Which is not to say that everything that emerges from the windmills of Cummings’s mind is motivated by the public’s welfare rather than score settling. And he is acutely conscious that his reputation today, and his case against the PM, would be significantly stronger if he’d resigned in September when the PM refused the lock down, rather than departing in the mayhem of a power struggle with the PM’s fiancée Carrie Symonds in November.

But he is the aide who, for a while, had unprecedented power in modern politics as an unelected official and knew everything that was happening inside government.

So the most anxious person in the cabinet today is probably Matt Hancock, accused by Cummings of serial deceit and incompetence. It is a stain that Hancock will only be able to wash clean if the former Cabinet Secretary Mark Sedwill, who Cummings cites as a witness, is prepared to call Cummings a liar. Sedwill, who is no friend of Cummings, knows that his silence does not make him neutral. 

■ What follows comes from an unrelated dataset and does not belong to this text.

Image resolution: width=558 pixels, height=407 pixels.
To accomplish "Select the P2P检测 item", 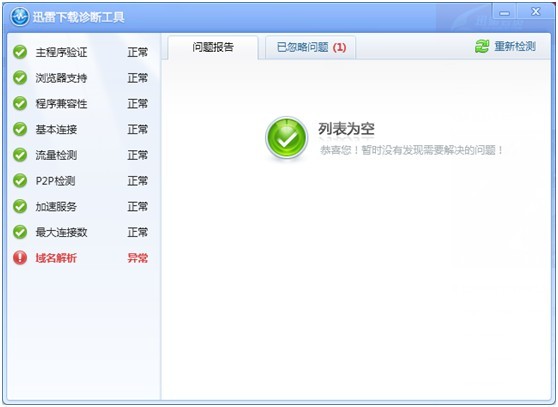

Paradoxically the second most anxious member of the cabinet is probably the Chancellor, Rishi Sunak – who had the rare distinction in the government of being praised by Cummings.

In 10 Downing Street, where all prime ministers throughout history have lived in paranoia of possible coups from colleagues on their own benches, and especially from those who live next door at Number 11, it might well have been better for Sunak’s immediate prospects if Cummings dumped on him, too.